The Boston Phoenix
December 16 - 23, 1999

[Features]

WTO

Seattle's still sleepless

by Jason Gay

More than two weeks have passed since the Battle in Seattle, or the Event Formerly Known as the World Trade Organization Ministerial, but things still haven't settled down in the Pacific Northwest. Between charges that some of the anarchist vandals at the WTO riots were actually police-agent provocateurs and rumors that cops fired unauthorized chemical agents (i.e., stuff other than tear gas and pepper spray) into the crowd, it's clear that the progressive-activist-anarchist network will be buzzing for a while over the American Protest of the Decade.

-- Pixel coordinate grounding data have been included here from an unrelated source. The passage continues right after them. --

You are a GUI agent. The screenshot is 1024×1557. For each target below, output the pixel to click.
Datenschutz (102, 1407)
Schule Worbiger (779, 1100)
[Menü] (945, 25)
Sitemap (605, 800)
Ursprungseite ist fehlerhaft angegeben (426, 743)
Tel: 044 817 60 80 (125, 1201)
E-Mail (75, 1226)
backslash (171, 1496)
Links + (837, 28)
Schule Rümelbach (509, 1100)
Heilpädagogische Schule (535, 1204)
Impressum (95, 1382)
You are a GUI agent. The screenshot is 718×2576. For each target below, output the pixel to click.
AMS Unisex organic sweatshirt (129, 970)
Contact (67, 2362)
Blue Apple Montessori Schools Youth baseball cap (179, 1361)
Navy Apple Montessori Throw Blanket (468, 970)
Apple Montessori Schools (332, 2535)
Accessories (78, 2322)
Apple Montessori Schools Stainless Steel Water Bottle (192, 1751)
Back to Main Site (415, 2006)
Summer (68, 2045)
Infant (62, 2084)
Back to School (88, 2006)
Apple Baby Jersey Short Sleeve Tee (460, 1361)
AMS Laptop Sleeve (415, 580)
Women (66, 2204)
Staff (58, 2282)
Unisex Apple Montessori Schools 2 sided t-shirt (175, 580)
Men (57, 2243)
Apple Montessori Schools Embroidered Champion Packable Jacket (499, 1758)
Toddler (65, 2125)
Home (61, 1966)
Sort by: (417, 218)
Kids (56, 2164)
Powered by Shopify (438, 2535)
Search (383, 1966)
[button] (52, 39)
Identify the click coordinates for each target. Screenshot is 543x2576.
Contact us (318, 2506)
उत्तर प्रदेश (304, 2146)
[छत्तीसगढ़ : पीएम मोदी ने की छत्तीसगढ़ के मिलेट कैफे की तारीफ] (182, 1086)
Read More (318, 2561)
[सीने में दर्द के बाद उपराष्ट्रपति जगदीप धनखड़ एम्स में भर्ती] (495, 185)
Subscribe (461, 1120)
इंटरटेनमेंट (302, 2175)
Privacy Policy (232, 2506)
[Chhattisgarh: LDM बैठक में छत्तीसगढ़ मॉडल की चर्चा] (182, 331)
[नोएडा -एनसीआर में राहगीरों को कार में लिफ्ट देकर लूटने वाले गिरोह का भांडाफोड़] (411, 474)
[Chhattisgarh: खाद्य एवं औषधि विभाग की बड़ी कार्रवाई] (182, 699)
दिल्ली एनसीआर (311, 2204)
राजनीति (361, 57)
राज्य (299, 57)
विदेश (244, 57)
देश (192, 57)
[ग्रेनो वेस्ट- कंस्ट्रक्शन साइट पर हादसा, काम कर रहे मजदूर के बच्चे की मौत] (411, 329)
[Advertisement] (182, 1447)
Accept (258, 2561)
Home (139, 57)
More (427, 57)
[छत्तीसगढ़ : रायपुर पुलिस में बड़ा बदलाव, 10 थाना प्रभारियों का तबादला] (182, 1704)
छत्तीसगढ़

If you're jonesing for WTO info and gossip, your best source is the Independent Media Center (http://www.indymedia.org), a Seattle-based Web site where alternative-media reporters, protesters, anarchists, and anyone else who wants to can post stories, photographs, video, and audio from WTO week. Readers can find everything from on-the-scene accounts of the riots and mass arrests to up-close-and-personal videos of police-protester clashes. The Independent Media Center's site has also become a forum for different protest groups to debate the effectiveness and impact of their actions during WTO week.

Meanwhile, allegations of police misconduct continue to pour in to Seattle's Direct Action Network, an activist collective that helped organize nonviolent demonstrations during WTO week. Among other things, critics charge that police indiscriminately fired tear gas, pepper spray, and rubber pellets at peaceful protesters (as well as at civilians who had nothing to do with the protests) and grossly violated the rights of some of those who were arrested for taking part in nonviolent civil disobedience. A few individual protesters have already filed complaints with the city, the ACLU is talking mass lawsuits, and this week, Amnesty International called for an independent investigation of police conduct during the WTO protests. City-sponsored public hearings on that issue are already under way; if these prove ineffective, activists pledge to seek an audience elsewhere -- in Congress, even.

Of course it will be months, perhaps years, before any of this is settled. But that doesn't detract from a feeling of accomplishment among anti-WTO activists. "This was a historic event," says Denis Moynihan, a Jamaica Plain resident involved with the Direct Action Network. "It mobilized people and it radicalized a lot of people."